I didn’t need WJXT to give me any more information. I had it, from an official, for myself and my outlet. Jacksonville is 200 miles away, but I had all the content I really needed to make a good, viral story.
WJXT is singled-out because I needed an example, but the overteasing of information when the information is already readily available to the reader elsewhere is a chronic practice across digital journalism. Ergo, I’m not going to wait for 30 minutes for you to post it when it’s very likely I can find it posted somewhere else already.
For media outlets like WJXT, fighting for views in a particular market, this is a problem that may not really be very visual in their analytics right now, but if outlets don’t begin to understand that they are being supplanted as a medium by the information sources they are meant to be between, their purpose will slow-drain away and they begin to merely limp along like snail mail or passenger train – or even become entirely obsolete.
If I am only interested in getting information about the murder that occurred on my street last night, and the police department put their full (unedited, unchecked, sometimes biased) press release on Facebook, why do I need to go looking for it on a jumbled news website or sit through a video with ads or 15 minutes of TV news, when I could just see the whole thing, knowing it will be the most recent post on the department’s Facebook?
Another interesting dynamic that is seen is media outlets directly sharing reports from other news outlets that aren’t even affiliated with themselves or their parent companies.
For example, @Newsbreaker and @BuzzFeedNews on Twitter and Facebook have seen their following grow through this practice, as well as their own work in penetrating the market with original and pseudo-original content, and that is great for them, but troubling for those outlets that are struggling to gain viewers to their own account, with their own voice.
Those outlets are sharing information, but giving away the opportunity of reach to those non-affiliated outlets. The viewer sees @Newsbreaker, not this local outlet or that local outlet that is sharing that content, without repurposing it and sharing it in their own name.
To an extent, there is a return on the investment: you share me and I’ll share you. But for many, news is a matter of particular interests and if an outlet like @BuzzFeedNews can curate only the best stories, I may find myself unfollowing and stop paying attention to my local outlet because they often share stuff I really don’t care about.
Example: “If it’s a story that’s interesting, @BuzzFeedNews will share it. So, I’m not going to clutter up my feed with the other mundane stuff from my local outlet.”
With all the above in mind, I still think it’s important not to let it discourage the sharing of social media sources and giving credit where credit is due by promoting the outlets as good information sources — journalists who are doing great in remote places, journalists who are putting their lives on the line to cover a shooting, outlets like the Texas Tribune who function literally as a public service, citizens near an explosion or natural disaster who are sharing minute-by-minute information from the ground — but simply to be cognizant of maintaining and growing as medium and making sure the work doesn’t become obsolete.
Law enforcement and government officials and companies and bloggers shouldn’t be offended or discouraged by what’s said above.

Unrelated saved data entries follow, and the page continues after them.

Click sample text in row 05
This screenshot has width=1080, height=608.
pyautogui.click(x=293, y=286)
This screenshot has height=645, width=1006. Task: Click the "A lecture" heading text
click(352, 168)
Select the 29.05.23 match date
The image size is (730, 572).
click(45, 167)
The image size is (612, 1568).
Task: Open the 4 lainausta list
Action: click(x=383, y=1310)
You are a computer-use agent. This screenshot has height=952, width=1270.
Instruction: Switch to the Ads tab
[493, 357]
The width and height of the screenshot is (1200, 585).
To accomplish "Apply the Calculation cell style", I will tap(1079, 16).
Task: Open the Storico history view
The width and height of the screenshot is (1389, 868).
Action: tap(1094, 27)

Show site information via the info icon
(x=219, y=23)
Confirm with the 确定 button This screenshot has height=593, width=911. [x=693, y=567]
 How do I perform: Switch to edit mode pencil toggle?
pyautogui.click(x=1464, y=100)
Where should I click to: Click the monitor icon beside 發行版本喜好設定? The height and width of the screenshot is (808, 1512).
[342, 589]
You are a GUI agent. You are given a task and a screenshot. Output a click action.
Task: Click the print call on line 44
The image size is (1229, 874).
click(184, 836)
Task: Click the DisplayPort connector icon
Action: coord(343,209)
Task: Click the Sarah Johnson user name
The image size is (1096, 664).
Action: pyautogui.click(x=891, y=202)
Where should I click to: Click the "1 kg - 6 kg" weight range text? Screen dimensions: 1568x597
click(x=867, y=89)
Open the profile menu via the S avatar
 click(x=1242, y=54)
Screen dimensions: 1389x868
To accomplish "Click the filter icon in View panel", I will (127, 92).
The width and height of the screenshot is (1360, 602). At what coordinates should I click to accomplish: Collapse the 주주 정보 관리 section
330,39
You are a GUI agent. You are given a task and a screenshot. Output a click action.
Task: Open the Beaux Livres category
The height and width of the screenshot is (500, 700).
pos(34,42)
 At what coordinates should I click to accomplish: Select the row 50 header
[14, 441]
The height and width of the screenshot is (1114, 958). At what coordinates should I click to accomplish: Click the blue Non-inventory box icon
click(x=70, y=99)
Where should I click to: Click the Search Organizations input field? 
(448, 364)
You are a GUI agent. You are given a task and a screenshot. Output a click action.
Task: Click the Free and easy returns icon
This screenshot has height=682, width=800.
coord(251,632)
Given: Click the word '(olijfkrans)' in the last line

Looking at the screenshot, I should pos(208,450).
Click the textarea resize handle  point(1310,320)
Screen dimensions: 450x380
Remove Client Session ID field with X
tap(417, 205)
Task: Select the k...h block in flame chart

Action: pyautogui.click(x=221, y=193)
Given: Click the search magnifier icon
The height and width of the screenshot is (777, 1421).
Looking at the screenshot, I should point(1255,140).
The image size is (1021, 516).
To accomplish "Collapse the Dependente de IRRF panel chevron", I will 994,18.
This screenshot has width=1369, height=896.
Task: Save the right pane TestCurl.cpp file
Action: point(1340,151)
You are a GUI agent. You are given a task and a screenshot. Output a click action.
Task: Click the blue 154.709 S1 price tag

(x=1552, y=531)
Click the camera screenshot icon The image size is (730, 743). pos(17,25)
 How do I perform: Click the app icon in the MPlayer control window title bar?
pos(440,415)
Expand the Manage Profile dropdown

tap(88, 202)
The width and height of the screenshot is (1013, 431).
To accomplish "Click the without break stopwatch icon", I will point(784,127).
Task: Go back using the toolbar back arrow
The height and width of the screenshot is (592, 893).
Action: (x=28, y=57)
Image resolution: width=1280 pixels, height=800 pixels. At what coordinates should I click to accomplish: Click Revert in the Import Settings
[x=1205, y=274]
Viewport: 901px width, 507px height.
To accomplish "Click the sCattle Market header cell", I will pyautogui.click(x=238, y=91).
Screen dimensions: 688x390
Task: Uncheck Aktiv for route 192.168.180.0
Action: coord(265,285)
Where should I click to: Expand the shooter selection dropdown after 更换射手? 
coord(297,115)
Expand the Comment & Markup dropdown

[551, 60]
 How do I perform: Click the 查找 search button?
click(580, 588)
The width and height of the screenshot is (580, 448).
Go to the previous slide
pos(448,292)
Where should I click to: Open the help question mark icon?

There is a great work being done and I believe in open-source information, even if most of what is said above goes against opening the world directly to sources.
My point is for journalists and news outlets to understand early that they can’t lose their purpose and for them to be more aware of how they share the information.
To some journalists, their ideal is a society when and where professional journalists won’t be needed, where people perform citizen journalism and don’t have to rely on outlets to be media in the practice of information-sharing.
But that will likely always simply be an ideal, as people lie and stretch the truth and hide information, and strong journalists backed by strong media apparatuses will be needed to cut through to at least as close to the truth as possible.